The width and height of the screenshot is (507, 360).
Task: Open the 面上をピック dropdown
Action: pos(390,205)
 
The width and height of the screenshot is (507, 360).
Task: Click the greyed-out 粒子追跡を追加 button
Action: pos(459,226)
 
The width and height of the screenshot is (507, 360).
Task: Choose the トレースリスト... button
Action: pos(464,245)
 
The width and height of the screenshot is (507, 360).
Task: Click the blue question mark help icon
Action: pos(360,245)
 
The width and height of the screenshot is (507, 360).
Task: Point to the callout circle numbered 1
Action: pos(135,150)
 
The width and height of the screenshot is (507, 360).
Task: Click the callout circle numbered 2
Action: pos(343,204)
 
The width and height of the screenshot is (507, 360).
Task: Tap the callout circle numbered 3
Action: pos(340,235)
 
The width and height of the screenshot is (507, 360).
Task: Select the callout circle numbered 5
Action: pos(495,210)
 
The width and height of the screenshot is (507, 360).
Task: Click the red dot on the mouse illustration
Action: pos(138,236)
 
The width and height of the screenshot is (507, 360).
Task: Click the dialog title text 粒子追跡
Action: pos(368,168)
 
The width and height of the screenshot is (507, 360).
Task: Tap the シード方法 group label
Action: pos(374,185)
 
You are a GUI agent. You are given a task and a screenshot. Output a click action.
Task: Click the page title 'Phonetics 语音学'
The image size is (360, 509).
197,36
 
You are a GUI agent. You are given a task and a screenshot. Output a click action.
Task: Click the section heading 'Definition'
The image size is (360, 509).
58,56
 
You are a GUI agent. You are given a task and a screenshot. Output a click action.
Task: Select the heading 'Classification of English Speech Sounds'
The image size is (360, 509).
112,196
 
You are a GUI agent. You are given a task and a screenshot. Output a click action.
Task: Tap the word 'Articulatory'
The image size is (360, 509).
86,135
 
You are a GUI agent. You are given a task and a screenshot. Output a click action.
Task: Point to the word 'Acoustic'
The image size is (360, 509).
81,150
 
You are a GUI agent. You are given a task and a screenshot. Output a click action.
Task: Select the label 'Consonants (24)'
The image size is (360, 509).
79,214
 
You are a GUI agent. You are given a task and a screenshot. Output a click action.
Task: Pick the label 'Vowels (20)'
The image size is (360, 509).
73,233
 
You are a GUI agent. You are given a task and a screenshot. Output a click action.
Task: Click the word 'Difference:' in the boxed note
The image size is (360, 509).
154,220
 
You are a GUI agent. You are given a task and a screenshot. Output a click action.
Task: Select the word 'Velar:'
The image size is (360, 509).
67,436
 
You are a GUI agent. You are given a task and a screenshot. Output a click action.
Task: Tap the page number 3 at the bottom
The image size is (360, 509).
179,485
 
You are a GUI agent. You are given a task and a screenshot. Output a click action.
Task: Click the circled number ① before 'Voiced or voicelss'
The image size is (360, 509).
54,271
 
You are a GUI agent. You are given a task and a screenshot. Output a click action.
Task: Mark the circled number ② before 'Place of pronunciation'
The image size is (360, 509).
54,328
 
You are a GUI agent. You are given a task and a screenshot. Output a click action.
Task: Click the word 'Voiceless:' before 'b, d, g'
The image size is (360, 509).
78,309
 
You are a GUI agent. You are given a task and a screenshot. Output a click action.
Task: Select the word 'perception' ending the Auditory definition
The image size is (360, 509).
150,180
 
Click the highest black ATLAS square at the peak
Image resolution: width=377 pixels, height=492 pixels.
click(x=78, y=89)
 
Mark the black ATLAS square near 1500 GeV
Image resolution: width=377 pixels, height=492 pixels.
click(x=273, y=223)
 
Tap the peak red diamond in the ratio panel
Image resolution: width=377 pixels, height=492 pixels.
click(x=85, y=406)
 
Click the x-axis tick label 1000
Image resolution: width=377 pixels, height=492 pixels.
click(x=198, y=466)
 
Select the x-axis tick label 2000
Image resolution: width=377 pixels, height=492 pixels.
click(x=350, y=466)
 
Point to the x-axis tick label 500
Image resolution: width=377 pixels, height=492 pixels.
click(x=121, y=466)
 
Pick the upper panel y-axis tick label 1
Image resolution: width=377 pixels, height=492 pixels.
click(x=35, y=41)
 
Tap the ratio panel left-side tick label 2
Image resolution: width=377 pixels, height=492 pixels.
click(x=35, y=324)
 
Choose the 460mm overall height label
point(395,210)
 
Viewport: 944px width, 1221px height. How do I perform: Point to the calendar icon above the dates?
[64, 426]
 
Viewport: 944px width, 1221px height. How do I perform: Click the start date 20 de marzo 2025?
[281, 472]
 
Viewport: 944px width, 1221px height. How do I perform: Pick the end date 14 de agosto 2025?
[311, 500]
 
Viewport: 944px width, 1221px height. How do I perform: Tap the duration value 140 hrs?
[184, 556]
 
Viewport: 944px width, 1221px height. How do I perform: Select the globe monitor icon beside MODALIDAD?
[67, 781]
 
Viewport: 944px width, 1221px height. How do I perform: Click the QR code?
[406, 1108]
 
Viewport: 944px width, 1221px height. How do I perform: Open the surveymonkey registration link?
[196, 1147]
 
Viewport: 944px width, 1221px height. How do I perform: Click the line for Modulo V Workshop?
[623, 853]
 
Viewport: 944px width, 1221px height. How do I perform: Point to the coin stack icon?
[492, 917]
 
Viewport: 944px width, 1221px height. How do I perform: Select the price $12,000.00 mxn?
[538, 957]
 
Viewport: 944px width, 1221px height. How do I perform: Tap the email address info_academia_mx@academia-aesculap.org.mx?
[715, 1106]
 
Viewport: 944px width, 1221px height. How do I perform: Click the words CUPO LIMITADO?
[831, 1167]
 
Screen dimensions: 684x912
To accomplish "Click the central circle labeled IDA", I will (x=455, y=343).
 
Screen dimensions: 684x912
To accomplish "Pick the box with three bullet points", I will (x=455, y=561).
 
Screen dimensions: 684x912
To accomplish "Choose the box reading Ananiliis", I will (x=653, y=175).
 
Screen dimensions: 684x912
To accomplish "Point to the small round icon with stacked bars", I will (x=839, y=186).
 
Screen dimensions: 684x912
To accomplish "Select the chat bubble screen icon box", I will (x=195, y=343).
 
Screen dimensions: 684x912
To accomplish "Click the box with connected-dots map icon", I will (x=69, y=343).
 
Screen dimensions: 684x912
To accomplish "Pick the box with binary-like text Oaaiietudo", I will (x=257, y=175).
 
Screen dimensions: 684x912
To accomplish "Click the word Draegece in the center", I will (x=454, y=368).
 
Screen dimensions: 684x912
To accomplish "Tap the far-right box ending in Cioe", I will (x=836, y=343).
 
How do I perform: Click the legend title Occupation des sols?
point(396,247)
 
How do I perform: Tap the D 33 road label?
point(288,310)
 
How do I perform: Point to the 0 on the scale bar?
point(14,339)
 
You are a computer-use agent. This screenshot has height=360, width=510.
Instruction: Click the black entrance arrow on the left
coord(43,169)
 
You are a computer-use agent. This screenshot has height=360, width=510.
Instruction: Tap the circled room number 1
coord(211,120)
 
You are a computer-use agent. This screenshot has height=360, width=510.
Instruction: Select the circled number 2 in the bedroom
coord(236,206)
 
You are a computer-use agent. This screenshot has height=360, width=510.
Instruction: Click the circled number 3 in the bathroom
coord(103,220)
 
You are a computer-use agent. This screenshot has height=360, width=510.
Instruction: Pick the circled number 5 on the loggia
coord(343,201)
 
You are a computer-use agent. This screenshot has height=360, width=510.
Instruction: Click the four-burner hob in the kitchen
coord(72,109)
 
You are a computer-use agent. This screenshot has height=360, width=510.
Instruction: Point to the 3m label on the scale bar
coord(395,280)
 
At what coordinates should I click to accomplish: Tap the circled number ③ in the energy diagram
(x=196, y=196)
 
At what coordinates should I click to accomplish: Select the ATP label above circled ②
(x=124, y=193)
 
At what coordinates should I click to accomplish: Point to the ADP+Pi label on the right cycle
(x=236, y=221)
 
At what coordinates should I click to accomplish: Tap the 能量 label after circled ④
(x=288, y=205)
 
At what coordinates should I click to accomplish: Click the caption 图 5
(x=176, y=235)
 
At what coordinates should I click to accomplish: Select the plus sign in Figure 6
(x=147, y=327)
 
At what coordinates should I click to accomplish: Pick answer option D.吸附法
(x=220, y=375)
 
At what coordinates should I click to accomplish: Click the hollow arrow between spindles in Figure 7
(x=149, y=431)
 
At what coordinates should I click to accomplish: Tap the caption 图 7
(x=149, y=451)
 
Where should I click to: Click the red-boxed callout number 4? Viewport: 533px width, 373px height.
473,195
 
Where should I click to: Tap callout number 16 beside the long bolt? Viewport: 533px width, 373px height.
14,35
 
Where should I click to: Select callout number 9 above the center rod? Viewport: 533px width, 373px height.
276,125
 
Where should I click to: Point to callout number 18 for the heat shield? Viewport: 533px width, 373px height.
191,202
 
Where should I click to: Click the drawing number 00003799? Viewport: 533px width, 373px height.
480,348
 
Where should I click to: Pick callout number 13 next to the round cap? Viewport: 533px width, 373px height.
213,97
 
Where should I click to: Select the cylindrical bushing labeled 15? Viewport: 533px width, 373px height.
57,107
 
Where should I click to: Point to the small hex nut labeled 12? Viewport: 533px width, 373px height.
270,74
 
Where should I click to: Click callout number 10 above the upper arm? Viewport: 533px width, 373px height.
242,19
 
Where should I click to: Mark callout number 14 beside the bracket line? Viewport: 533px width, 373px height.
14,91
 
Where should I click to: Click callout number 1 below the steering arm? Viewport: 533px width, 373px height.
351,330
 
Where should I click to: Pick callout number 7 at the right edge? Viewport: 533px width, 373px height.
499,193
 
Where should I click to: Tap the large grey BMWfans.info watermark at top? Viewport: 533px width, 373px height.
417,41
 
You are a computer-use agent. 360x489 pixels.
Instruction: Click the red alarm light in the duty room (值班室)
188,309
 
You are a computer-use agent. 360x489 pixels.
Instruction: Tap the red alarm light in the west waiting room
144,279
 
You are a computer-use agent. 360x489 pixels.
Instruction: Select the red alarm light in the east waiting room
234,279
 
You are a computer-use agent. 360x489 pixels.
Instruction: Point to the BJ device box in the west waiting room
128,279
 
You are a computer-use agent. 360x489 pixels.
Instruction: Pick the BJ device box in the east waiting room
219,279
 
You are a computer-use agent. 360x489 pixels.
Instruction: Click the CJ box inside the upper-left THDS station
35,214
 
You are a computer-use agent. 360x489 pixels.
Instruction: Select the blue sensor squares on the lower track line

┄┄┄┄┄┄┄┄┄┄┄┄┄┄┄┄┄┄┄┄

# Task requirements
Express the part of the listing that opens with the line containing "above the dates?" and closes with the line containing "[831, 1167]" as a JSON list of strings, one string per line, with blank lines left out.

# Answer to this problem
[
  "Viewport: 944px width, 1221px height. How do I perform: Point to the calendar icon above the dates?",
  "[64, 426]",
  "Viewport: 944px width, 1221px height. How do I perform: Click the start date 20 de marzo 2025?",
  "[281, 472]",
  "Viewport: 944px width, 1221px height. How do I perform: Pick the end date 14 de agosto 2025?",
  "[311, 500]",
  "Viewport: 944px width, 1221px height. How do I perform: Tap the duration value 140 hrs?",
  "[184, 556]",
  "Viewport: 944px width, 1221px height. How do I perform: Select the globe monitor icon beside MODALIDAD?",
  "[67, 781]",
  "Viewport: 944px width, 1221px height. How do I perform: Click the QR code?",
  "[406, 1108]",
  "Viewport: 944px width, 1221px height. How do I perform: Open the surveymonkey registration link?",
  "[196, 1147]",
  "Viewport: 944px width, 1221px height. How do I perform: Click the line for Modulo V Workshop?",
  "[623, 853]",
  "Viewport: 944px width, 1221px height. How do I perform: Point to the coin stack icon?",
  "[492, 917]",
  "Viewport: 944px width, 1221px height. How do I perform: Select the price $12,000.00 mxn?",
  "[538, 957]",
  "Viewport: 944px width, 1221px height. How do I perform: Tap the email address info_academia_mx@academia-aesculap.org.mx?",
  "[715, 1106]",
  "Viewport: 944px width, 1221px height. How do I perform: Click the words CUPO LIMITADO?",
  "[831, 1167]"
]